My heart flutters. It may be the only thing he wants, but it's
not exactly a small request, and the thought of never seeing Hephaestus again—of
never feeling that warmth, of never getting to be with him—makes me ache in a
way I've never ached before.

Ares or Hephaestus. The love I want or the love I need.

It isn't fair. But Daddy's right—whatever I choose is going to
define the rest of my life. There will always be battles, and there will always
be war. No matter how often Ares promises he'll be there for me, he
will
leave. Probably more than I realize. So that's my
choice—a life of intermittent fire, of waiting for Ares to return home from
whatever battle he's disappeared to, or a life of steady warmth. Of
companionship.

And maybe Hephaestus isn't lying to himself. Maybe he is
willing to share me in a way Ares isn't.

I hesitate. “I love you and Eros. I love our family. If I could
only know one truth in my life, that would be it. But—if I didn't marry you…if I
did what Daddy wants…”

Ares stiffens, and his warmth turns to ice. I expect nothing
less, but it still hurts.

“I could still be with you,” I say. “We wouldn't lose
anything.”

He hisses and pulls away. “Do you really think that? If you
belonged to him—”

“Belong? I don't
belong
to anyone,
Ares.”

“Of course you do,” he scoffs. “You belong to me.”

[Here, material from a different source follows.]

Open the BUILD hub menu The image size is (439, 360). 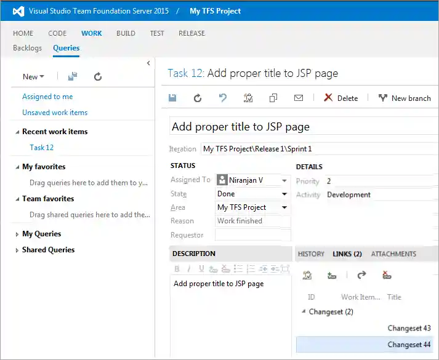click(126, 33)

I slap him. Hard. The sound of skin against skin echoes through
the chamber and undoubtedly down the hallway, but I don't care who hears it.
“The only person I belong to is myself.”

He touches his cheek. I didn't hurt him, of course, but that
spark in his eyes is back, and he steps toward me. “You know that isn't true.
Mother belongs to Father, Persephone will belong to Hades once they're married,
and you'll belong to me. If you choose Hephaestus—” he spits out his name like
it's poison “—then you'll belong to him, as well. That's how marriage
works.”

I draw myself to my full height. “Then I won't marry
anyone.”

He grabs my shoulders, his fingers digging into my skin. Before
I can protest, he kisses me, nipping my lower lip and pressing his body to mine.
“Fine,” he growls. “Then you'll still be mine.”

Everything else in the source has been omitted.